WHAT THIS TASK INVOLVES. Will you retype the lines below, from the line with "Hyundai Boulder Concept: A" up to and including the line with "Rewinding The Trail: Jeep’s", character for character?
## BEGIN DATA SHOWN
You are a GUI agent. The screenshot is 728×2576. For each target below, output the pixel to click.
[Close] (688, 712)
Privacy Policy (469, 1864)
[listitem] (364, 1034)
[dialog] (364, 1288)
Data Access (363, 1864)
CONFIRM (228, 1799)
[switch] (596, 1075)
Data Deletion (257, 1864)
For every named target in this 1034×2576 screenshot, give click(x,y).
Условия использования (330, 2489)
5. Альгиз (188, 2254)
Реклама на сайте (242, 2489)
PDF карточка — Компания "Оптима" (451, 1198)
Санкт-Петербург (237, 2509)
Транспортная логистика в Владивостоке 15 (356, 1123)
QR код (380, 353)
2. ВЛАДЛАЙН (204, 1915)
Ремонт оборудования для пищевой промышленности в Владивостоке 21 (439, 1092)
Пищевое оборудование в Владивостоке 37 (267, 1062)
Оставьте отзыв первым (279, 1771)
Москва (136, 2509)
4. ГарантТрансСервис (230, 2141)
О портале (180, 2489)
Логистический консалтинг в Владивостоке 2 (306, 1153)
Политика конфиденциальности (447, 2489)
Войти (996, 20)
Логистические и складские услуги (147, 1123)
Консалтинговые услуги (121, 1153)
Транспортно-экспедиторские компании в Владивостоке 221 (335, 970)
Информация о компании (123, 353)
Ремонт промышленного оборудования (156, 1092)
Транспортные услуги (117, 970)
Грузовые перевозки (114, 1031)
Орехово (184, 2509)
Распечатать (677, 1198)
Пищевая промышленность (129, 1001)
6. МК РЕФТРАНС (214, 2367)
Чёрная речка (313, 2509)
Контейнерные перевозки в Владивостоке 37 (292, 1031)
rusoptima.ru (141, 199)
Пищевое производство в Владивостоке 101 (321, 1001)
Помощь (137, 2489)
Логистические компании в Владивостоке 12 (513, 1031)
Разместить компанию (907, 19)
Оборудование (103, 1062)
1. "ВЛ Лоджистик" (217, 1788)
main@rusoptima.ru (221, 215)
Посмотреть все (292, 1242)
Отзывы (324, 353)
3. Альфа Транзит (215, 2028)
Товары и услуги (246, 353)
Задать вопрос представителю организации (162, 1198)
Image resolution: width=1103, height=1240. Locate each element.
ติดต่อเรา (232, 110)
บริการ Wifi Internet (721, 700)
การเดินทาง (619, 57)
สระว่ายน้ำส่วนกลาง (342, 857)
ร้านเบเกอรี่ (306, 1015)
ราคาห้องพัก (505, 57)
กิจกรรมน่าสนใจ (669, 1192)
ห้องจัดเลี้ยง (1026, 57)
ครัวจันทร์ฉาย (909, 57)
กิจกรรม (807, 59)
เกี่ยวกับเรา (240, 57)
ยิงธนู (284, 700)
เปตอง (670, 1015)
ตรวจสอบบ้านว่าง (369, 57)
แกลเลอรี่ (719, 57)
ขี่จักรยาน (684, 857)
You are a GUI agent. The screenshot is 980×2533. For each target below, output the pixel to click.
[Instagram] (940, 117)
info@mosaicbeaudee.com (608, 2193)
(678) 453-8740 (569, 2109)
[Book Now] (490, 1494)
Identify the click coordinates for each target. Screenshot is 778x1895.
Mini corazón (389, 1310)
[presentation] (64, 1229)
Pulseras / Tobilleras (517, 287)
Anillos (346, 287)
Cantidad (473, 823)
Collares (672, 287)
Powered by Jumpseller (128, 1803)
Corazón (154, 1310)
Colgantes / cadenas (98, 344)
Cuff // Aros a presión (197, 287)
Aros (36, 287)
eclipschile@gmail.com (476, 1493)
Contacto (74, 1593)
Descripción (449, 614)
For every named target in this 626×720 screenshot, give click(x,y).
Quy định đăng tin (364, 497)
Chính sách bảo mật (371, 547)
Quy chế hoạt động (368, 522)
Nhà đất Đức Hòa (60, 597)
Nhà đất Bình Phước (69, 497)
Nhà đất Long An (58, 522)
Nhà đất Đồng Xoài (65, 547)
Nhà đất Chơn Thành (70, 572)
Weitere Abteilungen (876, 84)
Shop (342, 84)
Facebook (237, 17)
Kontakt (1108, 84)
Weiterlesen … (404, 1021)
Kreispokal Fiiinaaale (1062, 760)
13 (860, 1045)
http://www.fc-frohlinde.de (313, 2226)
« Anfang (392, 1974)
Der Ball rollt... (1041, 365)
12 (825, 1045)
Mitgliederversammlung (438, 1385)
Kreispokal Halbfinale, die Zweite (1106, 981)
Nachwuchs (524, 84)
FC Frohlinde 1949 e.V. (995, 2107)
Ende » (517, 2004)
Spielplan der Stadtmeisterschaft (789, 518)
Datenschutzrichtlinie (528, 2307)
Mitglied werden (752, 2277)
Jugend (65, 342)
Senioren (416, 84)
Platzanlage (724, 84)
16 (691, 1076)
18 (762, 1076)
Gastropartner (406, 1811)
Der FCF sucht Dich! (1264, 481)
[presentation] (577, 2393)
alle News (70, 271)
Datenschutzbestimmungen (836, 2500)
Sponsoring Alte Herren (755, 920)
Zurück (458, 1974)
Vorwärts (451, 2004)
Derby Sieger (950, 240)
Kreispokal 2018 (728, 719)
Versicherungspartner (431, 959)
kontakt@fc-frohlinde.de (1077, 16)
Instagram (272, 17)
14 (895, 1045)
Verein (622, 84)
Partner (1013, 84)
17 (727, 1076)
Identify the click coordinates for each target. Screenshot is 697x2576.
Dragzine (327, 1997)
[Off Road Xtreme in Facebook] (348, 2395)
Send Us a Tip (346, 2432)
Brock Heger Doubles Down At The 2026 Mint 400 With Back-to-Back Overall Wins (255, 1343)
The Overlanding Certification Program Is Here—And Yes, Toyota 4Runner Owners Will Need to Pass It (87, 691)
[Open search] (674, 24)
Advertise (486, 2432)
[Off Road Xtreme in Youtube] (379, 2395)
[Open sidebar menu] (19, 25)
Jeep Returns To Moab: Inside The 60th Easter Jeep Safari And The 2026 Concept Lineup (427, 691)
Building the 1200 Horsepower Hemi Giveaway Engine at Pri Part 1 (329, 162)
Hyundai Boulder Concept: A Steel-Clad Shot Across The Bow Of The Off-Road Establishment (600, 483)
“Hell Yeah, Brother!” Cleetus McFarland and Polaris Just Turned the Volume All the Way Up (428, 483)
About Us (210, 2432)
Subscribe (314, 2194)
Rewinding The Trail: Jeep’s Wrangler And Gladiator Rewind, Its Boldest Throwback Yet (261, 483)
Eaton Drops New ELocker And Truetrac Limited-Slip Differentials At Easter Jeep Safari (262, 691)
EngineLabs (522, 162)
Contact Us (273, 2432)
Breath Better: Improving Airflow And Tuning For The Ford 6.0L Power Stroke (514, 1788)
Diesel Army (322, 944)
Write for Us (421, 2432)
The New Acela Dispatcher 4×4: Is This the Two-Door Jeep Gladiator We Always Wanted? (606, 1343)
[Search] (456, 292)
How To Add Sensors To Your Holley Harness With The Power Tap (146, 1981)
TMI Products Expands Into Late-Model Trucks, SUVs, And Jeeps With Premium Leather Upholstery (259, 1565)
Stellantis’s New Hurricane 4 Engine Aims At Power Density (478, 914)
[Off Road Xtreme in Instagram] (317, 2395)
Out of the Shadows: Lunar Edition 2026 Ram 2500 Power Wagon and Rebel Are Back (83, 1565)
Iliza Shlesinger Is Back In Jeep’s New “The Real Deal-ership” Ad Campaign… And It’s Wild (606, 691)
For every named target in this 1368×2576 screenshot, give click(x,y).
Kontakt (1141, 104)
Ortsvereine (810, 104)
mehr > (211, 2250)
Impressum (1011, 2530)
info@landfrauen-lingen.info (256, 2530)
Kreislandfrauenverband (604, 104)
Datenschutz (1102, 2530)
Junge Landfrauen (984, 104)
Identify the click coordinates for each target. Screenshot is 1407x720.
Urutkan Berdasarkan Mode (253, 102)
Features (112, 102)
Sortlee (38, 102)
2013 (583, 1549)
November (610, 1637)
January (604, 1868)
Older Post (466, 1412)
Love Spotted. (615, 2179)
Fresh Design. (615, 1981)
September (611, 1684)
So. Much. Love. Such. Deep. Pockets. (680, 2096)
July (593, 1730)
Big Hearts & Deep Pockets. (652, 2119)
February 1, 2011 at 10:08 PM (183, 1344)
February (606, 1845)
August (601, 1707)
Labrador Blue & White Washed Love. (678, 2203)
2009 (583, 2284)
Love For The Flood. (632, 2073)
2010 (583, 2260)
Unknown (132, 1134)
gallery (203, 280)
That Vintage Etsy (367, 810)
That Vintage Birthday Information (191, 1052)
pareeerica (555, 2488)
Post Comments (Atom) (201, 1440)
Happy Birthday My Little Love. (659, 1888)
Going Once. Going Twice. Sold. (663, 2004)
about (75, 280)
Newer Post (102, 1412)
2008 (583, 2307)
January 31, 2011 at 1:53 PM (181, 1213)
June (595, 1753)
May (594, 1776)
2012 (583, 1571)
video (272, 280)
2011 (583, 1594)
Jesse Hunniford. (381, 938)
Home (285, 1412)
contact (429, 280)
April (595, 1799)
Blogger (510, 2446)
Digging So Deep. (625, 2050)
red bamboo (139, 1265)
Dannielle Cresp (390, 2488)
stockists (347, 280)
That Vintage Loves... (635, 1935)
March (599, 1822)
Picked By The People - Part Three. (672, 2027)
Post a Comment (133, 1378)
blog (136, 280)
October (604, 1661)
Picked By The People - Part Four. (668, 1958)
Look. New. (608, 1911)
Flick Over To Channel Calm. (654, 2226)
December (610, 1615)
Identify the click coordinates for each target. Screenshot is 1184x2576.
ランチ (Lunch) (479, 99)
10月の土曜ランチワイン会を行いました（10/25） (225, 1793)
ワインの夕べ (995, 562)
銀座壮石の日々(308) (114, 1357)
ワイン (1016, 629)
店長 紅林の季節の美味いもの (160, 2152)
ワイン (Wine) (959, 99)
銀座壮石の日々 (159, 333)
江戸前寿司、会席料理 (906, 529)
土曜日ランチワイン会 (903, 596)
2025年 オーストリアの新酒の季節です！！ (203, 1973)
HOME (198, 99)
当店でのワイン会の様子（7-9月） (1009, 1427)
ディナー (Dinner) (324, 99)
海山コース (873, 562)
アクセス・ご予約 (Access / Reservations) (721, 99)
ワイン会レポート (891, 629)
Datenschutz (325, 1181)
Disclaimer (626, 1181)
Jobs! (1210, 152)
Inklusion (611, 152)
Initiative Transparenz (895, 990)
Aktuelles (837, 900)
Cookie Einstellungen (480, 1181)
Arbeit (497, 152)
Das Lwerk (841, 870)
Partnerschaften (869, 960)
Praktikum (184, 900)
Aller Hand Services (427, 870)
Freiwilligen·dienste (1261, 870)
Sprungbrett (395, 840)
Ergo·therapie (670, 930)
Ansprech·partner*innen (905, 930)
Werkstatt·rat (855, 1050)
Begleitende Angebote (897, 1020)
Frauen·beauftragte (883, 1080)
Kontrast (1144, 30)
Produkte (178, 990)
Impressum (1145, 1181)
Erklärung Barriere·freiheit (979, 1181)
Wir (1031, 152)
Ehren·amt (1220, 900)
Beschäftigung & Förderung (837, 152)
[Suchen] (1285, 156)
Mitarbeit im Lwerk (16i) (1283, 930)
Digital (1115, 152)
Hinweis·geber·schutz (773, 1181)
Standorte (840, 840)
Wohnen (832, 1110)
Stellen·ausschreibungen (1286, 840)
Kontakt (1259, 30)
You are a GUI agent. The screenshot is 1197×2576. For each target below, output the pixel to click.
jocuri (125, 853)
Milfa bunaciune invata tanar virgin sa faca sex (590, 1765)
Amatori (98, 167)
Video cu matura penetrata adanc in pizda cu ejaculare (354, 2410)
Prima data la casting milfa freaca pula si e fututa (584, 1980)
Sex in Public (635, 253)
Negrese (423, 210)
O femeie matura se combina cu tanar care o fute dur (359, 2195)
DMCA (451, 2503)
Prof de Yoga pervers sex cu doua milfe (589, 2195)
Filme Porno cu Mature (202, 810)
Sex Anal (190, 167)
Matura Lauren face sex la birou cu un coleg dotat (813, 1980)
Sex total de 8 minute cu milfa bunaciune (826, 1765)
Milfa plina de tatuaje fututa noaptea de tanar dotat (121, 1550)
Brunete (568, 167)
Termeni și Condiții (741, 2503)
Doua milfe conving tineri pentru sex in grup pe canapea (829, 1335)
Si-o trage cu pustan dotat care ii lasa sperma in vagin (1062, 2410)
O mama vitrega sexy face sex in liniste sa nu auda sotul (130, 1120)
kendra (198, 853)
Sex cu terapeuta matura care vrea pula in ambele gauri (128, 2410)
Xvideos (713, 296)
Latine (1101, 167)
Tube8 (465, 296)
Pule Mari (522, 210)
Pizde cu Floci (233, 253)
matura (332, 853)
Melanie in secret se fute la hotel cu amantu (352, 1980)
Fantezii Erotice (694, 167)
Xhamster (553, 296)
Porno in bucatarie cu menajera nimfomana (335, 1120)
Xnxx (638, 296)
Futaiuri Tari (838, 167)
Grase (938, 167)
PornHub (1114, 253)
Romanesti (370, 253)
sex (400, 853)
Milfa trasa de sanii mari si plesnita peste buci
## END DATA SHOWN
SOLUTION TO THE EXERCISE.
Hyundai Boulder Concept: A Steel-Clad Shot Across The Bow Of The Off-Road Establishment (600, 483)
“Hell Yeah, Brother!” Cleetus McFarland and Polaris Just Turned the Volume All the Way Up (428, 483)
About Us (210, 2432)
Subscribe (314, 2194)
Rewinding The Trail: Jeep’s Wrangler And Gladiator Rewind, Its Boldest Throwback Yet (261, 483)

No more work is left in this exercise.